The most difficult element when talking about causation is to avoid blame. 

“It’s easy to say it’s the child’s fault or his mother’s fault that he is overweight. But to develop effective solutions, we have to step out of our comfort zone and realize that the roots of obesity are incredibly complex, involving everything from societal decisions down to the biology of the individual,” she adds.

Dr. Arya M. Sharma, Scientific Director of the Canadian Obesity Network, agrees. 

“We must ensure that any messages that link ‘healthy’ weights to unhealthy lifestyles do not perpetuate and reinforce the stereotype that obese kids (or their parents) are simply overindulgent and lazy.”

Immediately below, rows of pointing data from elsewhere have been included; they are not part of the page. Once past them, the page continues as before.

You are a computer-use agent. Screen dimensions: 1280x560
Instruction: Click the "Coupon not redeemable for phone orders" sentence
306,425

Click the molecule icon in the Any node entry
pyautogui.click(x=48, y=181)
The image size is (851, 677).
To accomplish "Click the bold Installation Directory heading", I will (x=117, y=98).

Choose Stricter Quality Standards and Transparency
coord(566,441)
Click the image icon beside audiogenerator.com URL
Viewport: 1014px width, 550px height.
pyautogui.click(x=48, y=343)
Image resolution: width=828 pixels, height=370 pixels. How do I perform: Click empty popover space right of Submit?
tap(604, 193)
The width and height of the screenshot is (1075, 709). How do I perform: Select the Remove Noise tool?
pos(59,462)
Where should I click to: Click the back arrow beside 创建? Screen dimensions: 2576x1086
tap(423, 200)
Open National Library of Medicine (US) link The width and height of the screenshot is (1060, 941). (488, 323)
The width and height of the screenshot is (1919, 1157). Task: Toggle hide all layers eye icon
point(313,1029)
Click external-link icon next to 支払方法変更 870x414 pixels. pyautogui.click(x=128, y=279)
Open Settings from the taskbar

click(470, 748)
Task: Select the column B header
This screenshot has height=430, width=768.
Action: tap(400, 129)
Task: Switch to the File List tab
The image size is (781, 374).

COMPLEX SOLUTIONS REQUIRED

The recently announced National Dialogue on Healthy Weights may be a step in the right direction. Announced in March by Federal Health Minister Leona Aglukkaq, the initiative seeks to identify ways to promote and maintain healthy weights for children and youth. Areas of discussion will include making our social and physical environments more supportive of physical activity and healthy eating,identifying and addressing obesity risks in children early, increasing access to nutritious foods and decreasing the marketing of foods and beverages high in fat, sugar and/or sodium to children.
The initiative recognizes that the causes of childhood obesity are multi-factorial and the problem requires a multi-pronged approach.

“Simple solutions — just telling kids to be more active and eat less — just don’t work,” says Dr. Chanoine. “Our research into what causes obesity and how to effectively treat it has a long way to go.”

Dr. Sharma agrees, saying that addressing childhood obesity “requires a complete upheaval and change in how we run our lives — unfortunately, small changes will have small effects.”